Work instruction
Extract, exactly as written, the line that contains "1024x602 pixels. Task: Click" and all lines after it through the end of the records. Omit pictures.

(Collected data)
◇ ◇ ◇ ◇ ◇ ◇ ◇

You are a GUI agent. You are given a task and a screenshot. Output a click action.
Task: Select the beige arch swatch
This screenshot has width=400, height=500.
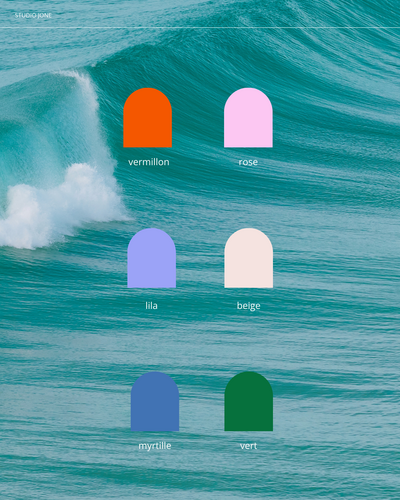click(x=249, y=258)
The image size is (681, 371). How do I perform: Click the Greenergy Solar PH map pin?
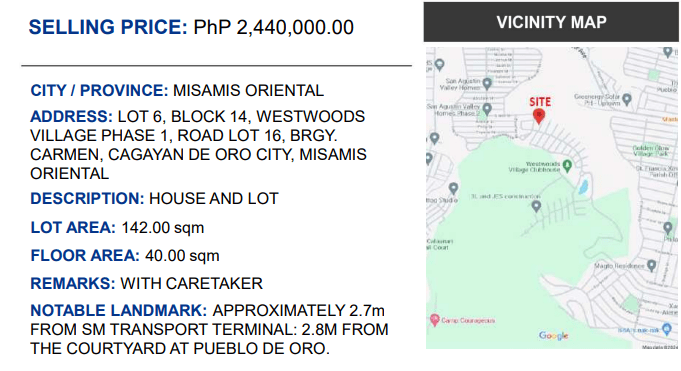pyautogui.click(x=627, y=99)
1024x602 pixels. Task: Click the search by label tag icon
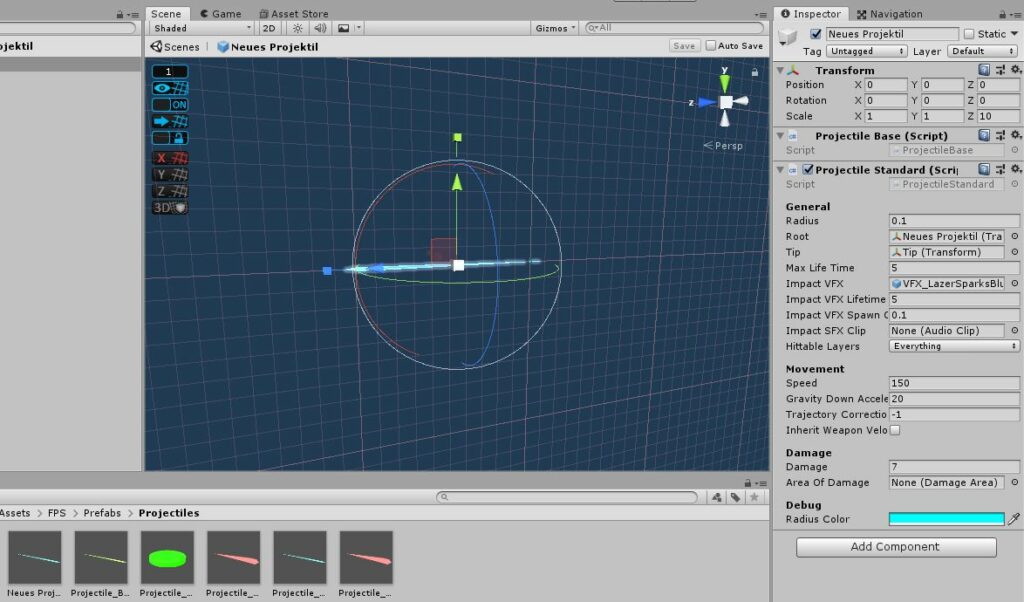coord(734,497)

◇ ◇ ◇ ◇ ◇ ◇ ◇

Solution below
1024x602 pixels. Task: Click the search by label tag icon
coord(734,497)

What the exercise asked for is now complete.